Where a line of the material contains the string "green", copy that line.

**AVAILABLE RECORDS**
......
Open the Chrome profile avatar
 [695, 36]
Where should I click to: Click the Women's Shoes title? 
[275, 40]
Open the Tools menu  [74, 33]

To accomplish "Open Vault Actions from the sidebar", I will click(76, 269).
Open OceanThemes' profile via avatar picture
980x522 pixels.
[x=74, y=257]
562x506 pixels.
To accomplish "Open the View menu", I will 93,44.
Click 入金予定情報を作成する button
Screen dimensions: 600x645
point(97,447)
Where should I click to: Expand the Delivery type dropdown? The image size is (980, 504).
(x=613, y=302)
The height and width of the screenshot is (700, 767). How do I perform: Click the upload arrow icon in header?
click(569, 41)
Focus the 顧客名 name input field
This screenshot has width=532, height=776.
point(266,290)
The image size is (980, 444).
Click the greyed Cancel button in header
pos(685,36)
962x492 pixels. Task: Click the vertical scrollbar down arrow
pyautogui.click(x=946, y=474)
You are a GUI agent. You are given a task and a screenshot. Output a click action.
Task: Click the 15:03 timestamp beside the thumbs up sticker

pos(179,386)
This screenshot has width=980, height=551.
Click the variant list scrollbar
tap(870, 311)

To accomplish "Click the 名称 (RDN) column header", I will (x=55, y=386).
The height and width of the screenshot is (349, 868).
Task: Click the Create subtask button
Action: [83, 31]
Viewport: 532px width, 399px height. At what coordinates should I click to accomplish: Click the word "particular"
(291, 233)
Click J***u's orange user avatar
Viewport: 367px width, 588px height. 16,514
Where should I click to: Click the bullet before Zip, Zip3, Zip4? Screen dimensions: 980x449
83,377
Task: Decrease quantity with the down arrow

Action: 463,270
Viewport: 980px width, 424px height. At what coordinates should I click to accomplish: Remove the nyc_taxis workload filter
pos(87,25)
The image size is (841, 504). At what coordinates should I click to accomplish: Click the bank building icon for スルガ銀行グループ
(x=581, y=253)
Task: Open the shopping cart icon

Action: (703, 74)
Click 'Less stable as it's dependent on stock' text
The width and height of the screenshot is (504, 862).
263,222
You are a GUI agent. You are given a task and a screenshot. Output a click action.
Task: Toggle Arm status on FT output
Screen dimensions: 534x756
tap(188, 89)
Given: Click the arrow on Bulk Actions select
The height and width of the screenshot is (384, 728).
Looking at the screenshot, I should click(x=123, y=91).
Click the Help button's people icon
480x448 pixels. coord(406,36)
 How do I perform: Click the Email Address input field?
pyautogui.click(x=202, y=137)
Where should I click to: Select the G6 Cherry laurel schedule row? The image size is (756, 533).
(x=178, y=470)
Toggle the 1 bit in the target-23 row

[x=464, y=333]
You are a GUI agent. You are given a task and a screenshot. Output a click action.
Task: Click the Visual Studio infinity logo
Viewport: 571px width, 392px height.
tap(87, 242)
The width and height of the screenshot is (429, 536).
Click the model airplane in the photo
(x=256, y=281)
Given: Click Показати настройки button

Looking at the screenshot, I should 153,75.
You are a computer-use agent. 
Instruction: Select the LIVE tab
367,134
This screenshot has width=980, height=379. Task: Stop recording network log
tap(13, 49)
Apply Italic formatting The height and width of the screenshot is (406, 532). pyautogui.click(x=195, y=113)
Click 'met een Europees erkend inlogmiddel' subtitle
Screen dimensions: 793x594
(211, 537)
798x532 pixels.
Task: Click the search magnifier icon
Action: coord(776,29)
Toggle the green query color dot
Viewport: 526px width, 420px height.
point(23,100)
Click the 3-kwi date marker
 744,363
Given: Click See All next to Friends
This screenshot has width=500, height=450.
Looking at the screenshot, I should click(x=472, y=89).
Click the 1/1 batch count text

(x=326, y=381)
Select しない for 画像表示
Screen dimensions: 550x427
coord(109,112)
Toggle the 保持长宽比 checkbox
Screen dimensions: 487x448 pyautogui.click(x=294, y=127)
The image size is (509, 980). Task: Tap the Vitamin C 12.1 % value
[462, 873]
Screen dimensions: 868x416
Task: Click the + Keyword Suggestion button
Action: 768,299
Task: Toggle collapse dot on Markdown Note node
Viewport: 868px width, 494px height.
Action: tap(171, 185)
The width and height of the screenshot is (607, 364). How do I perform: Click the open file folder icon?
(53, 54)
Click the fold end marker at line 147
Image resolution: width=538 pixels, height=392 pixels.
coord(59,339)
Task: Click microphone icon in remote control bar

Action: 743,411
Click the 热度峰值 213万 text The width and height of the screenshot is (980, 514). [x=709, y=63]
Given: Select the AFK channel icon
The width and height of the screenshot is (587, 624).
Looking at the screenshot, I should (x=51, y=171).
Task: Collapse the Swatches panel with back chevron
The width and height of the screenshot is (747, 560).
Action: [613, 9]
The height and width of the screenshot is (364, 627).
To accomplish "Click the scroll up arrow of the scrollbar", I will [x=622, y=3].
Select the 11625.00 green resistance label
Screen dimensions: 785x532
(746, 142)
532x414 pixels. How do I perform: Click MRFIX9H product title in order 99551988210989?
......
**SOLUTION FOR THIS EXERCISE**
Toggle the green query color dot
Select the 11625.00 green resistance label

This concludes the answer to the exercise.